The NICE guidelines (with the support of the National Collaborating Centre for Women’s and Children’s Health) recommend:
“• To improve services, women requiring contraception should be given information about and offered a choice of all methods, including long-acting reversible contraception (LARC) methods.
• Contraceptive service providers should be aware that:
- increasing the uptake of LARC methods will reduce the numbers of unintended pregnancies and therefore offer cost savings to the NHS.
- all LARC methods are more cost effective than the combined oral contraceptive pill because they reduce the likelihood of unplanned pregnancy.
- all types of intrauterine methods and implants are more cost effective than the injectable contraceptives”

NICE also recommends that healthcare practitioners are trained to include LARC in their discussions with patients about contraception.

Evidence suggests that 25% women use the pill and 23% use condoms, whilst only 8% use LARC methods.

Whilst I support the idea of offering women contraception choices, I think there needs to be some caution over the NICE guidelines. They argue promoting LARC will reduce unplanned pregnancies. Yet many unplanned pregnancies happen in women who aren’t using any contraception. Under the new guidelines are these women to be pressured into using LARC?

There’s also the issue of conflicting health information. Department of Health guidelines suggest a wide range of choices to suit a woman. They also strongly recommend the use of condoms to overcome our rising sexually transmitted infection rate. The NICE guidelines suggest promoting LARC increases choice (or at least helps women consider options they hadn’t previously). Yet it may be this is interpreted as making LARC methods seem like the main or ‘best’ choice of contraception – thereby restricting women’s choices.

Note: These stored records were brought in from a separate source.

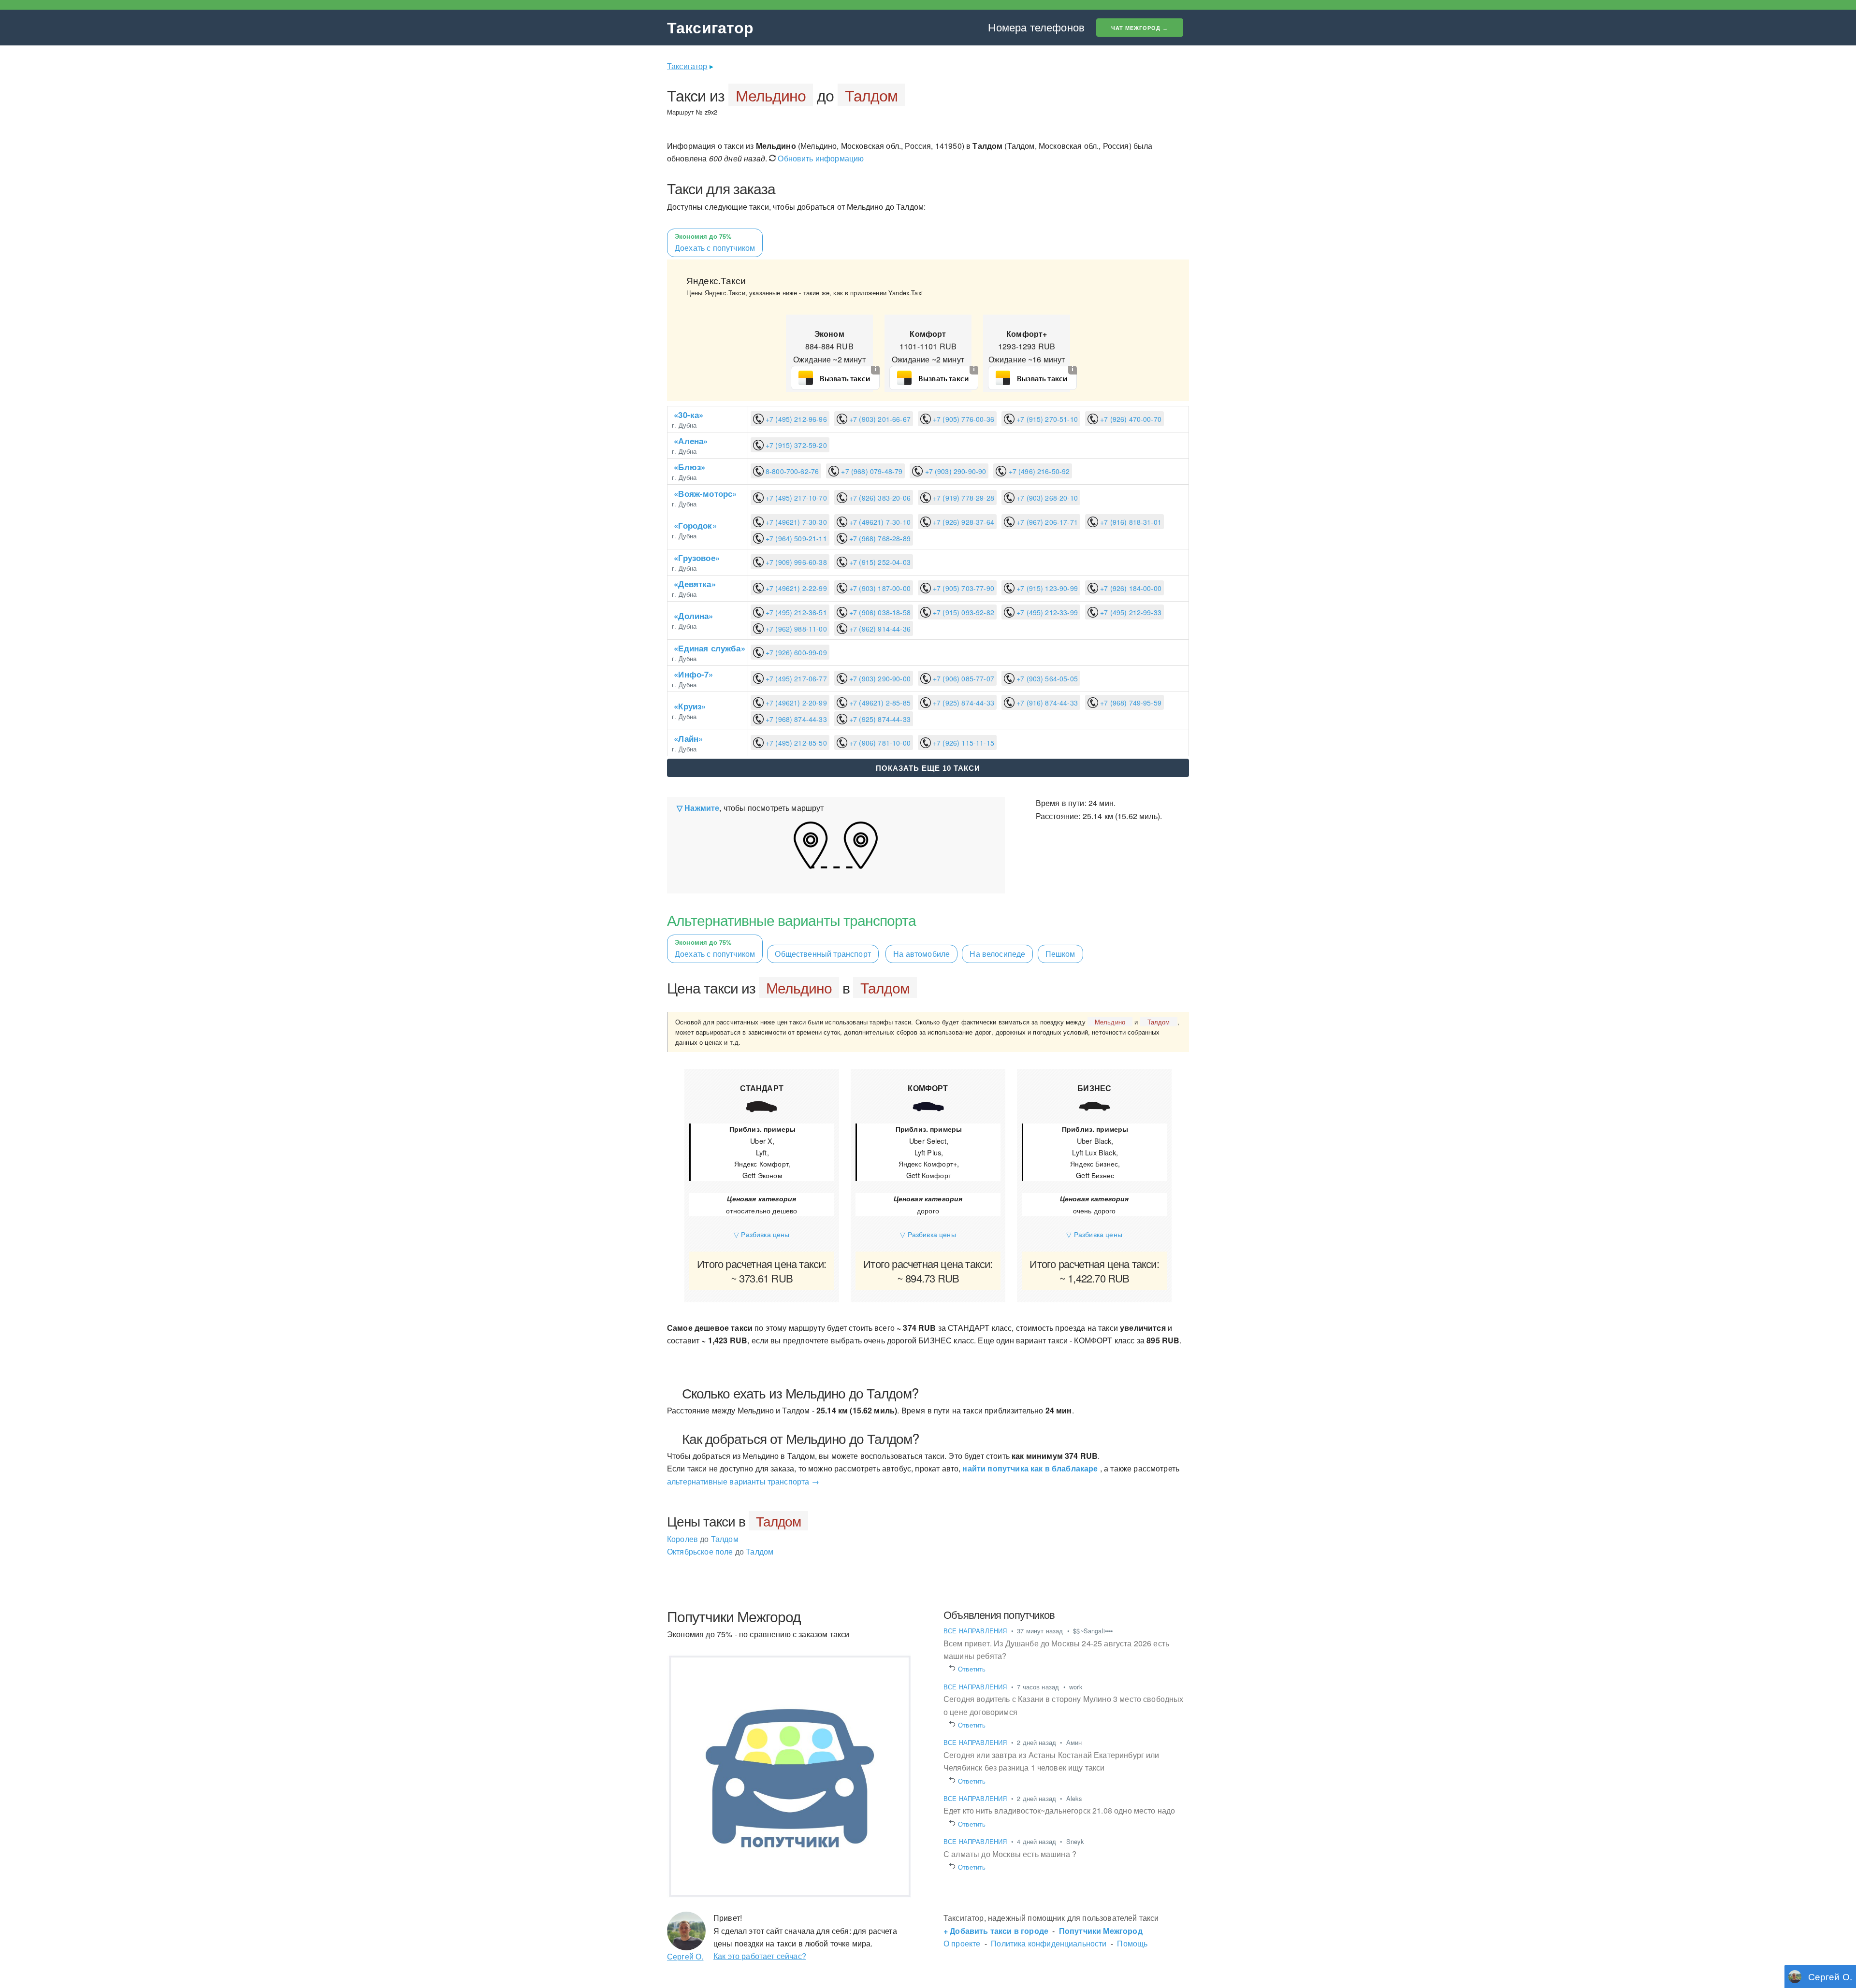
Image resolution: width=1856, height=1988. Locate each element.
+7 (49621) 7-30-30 (795, 522)
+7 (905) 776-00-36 (962, 419)
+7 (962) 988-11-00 (795, 629)
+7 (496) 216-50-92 (1038, 471)
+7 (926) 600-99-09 (795, 652)
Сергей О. (685, 1956)
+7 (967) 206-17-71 (1046, 522)
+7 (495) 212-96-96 (795, 419)
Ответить (972, 1668)
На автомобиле (921, 953)
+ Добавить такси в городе (995, 1930)
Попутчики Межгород (1101, 1930)
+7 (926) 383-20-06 (879, 498)
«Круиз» (690, 706)
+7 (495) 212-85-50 (795, 743)
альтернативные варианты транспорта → (743, 1481)
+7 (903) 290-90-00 (879, 678)
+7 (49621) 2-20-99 (795, 702)
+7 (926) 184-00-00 (1129, 588)
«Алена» (691, 441)
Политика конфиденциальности (1048, 1943)
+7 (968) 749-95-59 (1129, 702)
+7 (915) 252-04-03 (879, 562)
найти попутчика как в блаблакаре (1030, 1468)
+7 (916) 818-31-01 (1129, 522)
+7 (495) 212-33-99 (1046, 612)
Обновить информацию (820, 158)
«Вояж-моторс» (705, 493)
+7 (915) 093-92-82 (962, 612)
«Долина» (693, 615)
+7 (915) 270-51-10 (1046, 419)
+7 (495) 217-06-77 (795, 678)
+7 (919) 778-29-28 (962, 498)
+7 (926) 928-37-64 (962, 522)
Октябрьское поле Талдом (720, 1551)
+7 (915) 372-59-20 (795, 445)
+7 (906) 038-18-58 (879, 612)
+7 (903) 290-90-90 (954, 471)
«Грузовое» (697, 557)
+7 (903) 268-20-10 (1046, 498)
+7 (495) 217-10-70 (795, 498)
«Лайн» (688, 738)
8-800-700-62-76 (791, 471)
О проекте (961, 1943)
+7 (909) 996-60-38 (795, 562)
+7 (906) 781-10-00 (879, 743)
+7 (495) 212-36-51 (795, 612)
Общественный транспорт (823, 953)
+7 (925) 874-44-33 (962, 702)
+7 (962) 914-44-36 (879, 629)
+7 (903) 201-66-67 (879, 419)
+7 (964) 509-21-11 (795, 538)
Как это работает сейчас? (759, 1955)
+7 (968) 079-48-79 (870, 471)
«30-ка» (688, 414)
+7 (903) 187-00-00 (879, 588)
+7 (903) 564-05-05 (1046, 678)
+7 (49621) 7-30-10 (879, 522)
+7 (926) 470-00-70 (1129, 419)
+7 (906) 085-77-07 (962, 678)
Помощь (1132, 1943)
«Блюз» (689, 467)
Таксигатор (710, 27)
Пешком (1060, 953)
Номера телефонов (1036, 26)
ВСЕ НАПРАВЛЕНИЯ (976, 1630)
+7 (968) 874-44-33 (795, 719)
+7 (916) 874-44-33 (1046, 702)
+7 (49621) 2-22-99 (795, 588)
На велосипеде (997, 953)
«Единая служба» (709, 648)
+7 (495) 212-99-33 (1129, 612)
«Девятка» (694, 584)
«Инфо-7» (693, 674)
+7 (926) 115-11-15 (962, 743)
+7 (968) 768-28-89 (879, 538)
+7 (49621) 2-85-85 (879, 702)
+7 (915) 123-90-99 (1046, 588)
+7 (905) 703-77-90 (962, 588)
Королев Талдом (703, 1538)
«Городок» (695, 525)
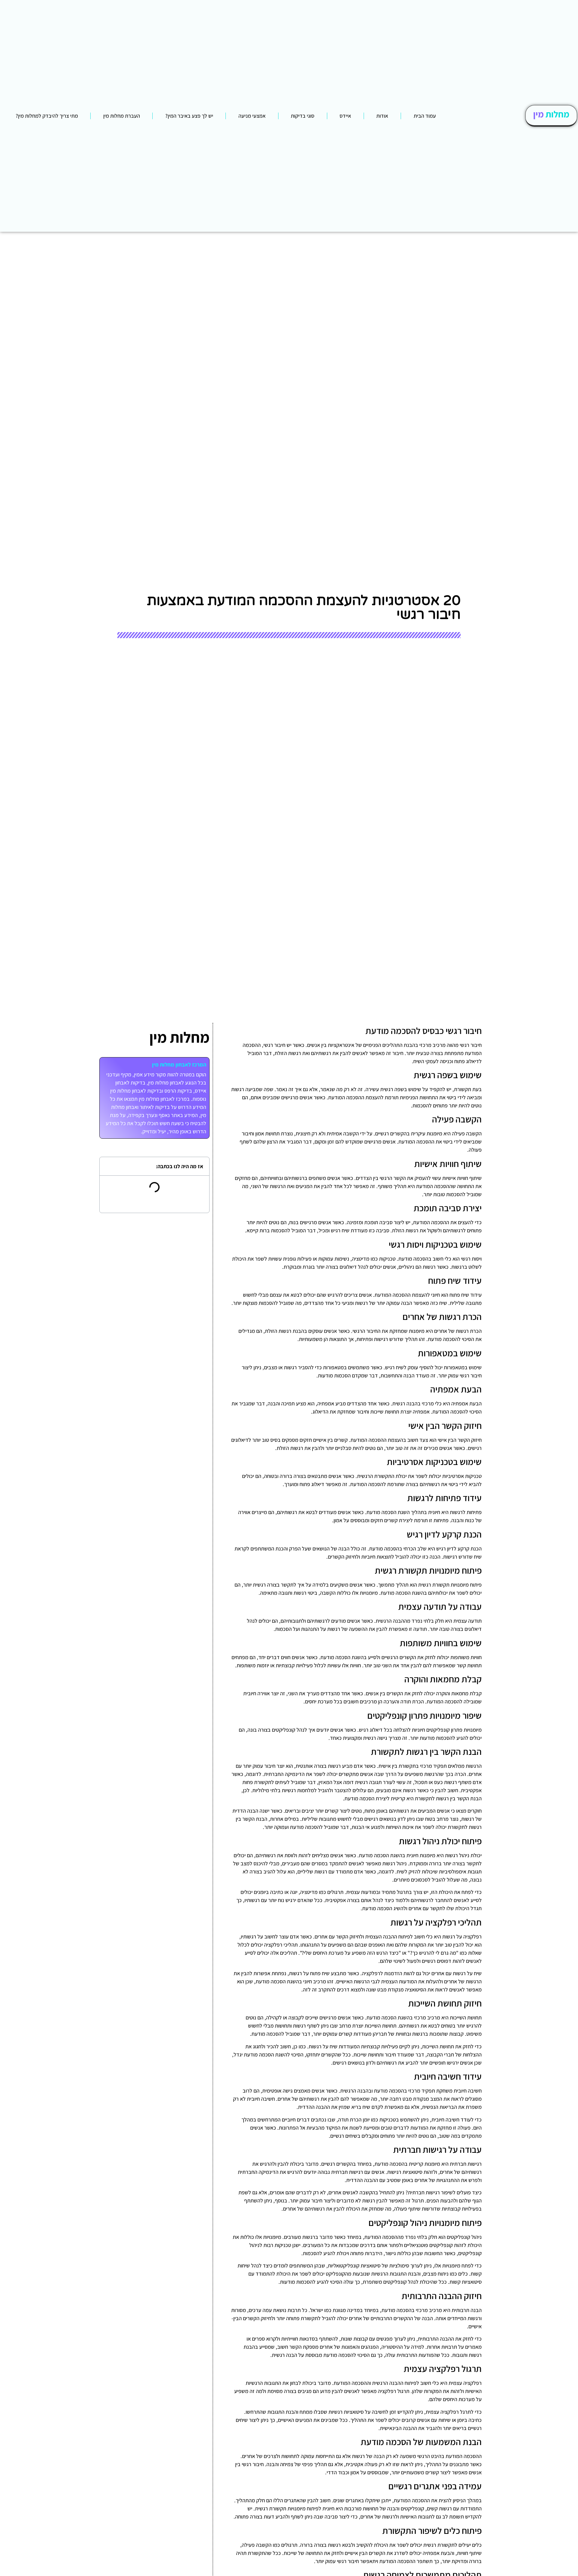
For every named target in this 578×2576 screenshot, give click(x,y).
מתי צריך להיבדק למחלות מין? (47, 115)
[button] (108, 1166)
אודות (382, 115)
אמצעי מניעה (252, 115)
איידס (345, 115)
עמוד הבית (425, 115)
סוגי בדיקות (302, 115)
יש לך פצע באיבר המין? (189, 115)
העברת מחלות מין (121, 115)
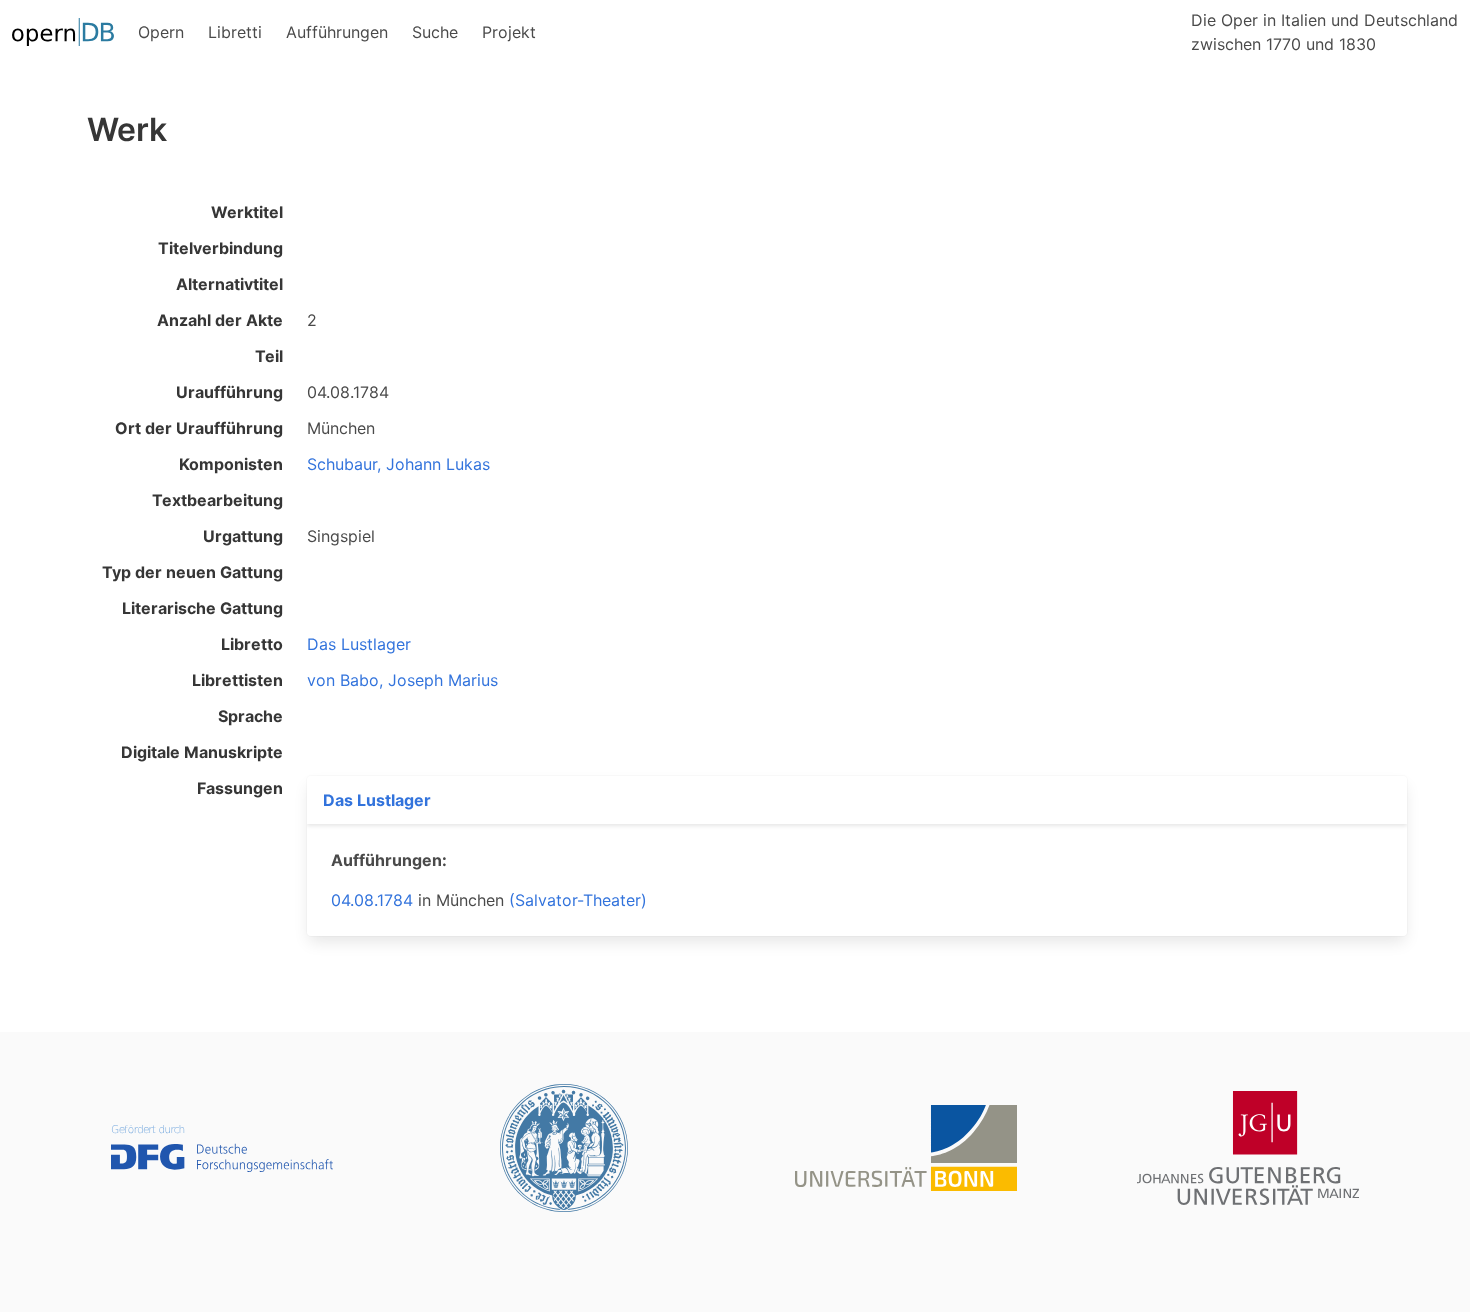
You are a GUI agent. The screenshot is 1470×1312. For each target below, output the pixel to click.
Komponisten (231, 464)
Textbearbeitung (217, 500)
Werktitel (247, 212)
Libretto (252, 644)
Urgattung (243, 536)
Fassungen (240, 788)
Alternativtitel (229, 284)
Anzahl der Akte (220, 320)
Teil (269, 356)
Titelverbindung (220, 248)
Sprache (250, 716)
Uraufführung (229, 392)
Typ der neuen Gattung (192, 572)
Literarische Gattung (202, 608)
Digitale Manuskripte (202, 752)
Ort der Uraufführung (199, 428)
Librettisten (237, 680)
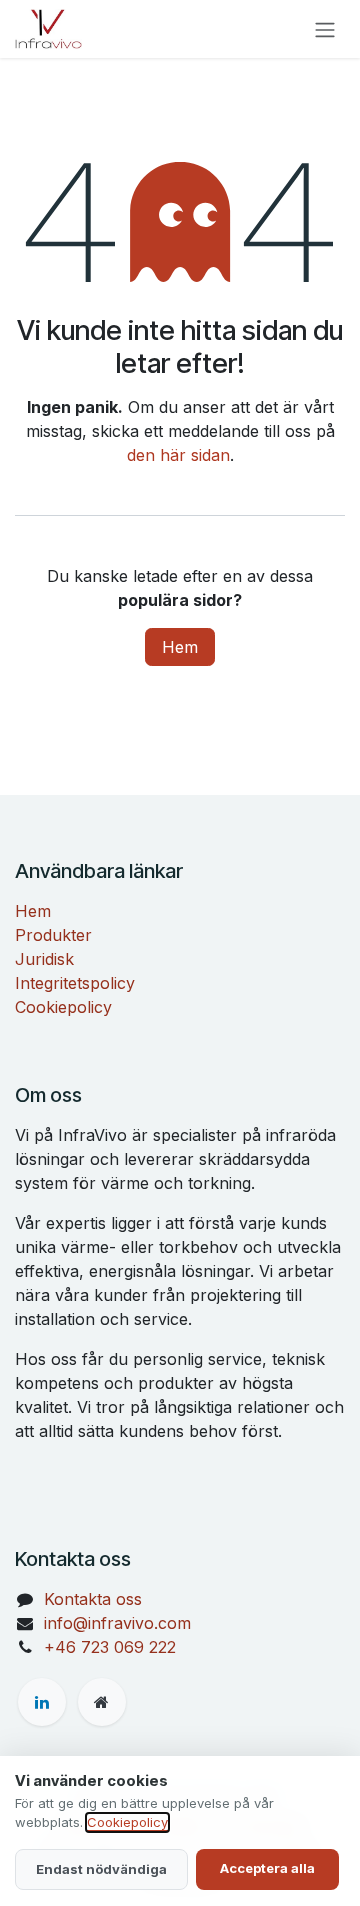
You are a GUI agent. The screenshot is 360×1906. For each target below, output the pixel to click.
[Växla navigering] (325, 29)
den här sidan (178, 455)
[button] (101, 1870)
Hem (180, 647)
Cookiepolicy (63, 1007)
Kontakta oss (93, 1599)
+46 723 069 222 (110, 1647)
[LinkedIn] (42, 1702)
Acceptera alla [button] (267, 1868)
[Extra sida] (102, 1702)
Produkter (53, 935)
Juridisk (44, 959)
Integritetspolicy (75, 983)
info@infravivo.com (117, 1623)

The press coverage of this story also hasn’t really focused on these complex and often contradictory issues. And they’ve definitely missed the point about LARC increasing choice. Instead they’ve led with stories like:

Women urged to use contraceptive jabs and implants
– The Telegraph
Call for long-acting contraception – The Mail
Pill is history after NHS offers new choice of contraceptives
– Times Online
Doctors urged to offer Pill alternatives – UIP
Freeing women from the daily pill
– The Herald
New methods as pill is on way out
– Australian

Whilst some media coverage has accurately discussed contraception choices, most have presented LARC as either a ‘new’ method of contraception (long acting reversible contraceptives are not new), or that the availability of LARC is a ‘license for promiscuity’. The majority interpreted the guidelines as an instruction that women should give up the pill.

If I were a young woman faced with all this information I’d be hard pressed to know if I should stay on the pill if I was taking it. I might think there were dangers in taking it, or perhaps that the ‘best’ or ‘newest’ contraception on the block was a LARC. It wouldn’t for a minute remind me that these methods would only protect against pregnancy and not STIs.

If I were a young man reading this I’d again assume contraception was a woman’s issue (most young men when surveyed assume contraception is a female thing, and also often only link STIs as a women’s problem). Again I’d not be encouraged to think about condoms.

If I were a busy GP or nurse I’d be also a bit confused. Earlier this year I’d have been told that choice was important, and to stress condom use. Now I’m being told both to increase choice but also to promote LARC. I may be very confused how to do this.

LARC can help if you don’t plan to have a baby for a while and some forms may help with heavy periods. Injections need repeating every two to three months, intrauterine methods can stay in place for several years. Some women enjoy the freedom these methods provide. However others like a more self-controlled method of the pill. And of course the only way to protect against STIs is using a condom.

I’ve no problem with recommending LARC. I just hope it can be done in relation to other methods of contraception and with greater education offered so whatever means of contraception a woman chooses, she can use it successfully. And I really hope the promotion of LARC isn’t just to save money.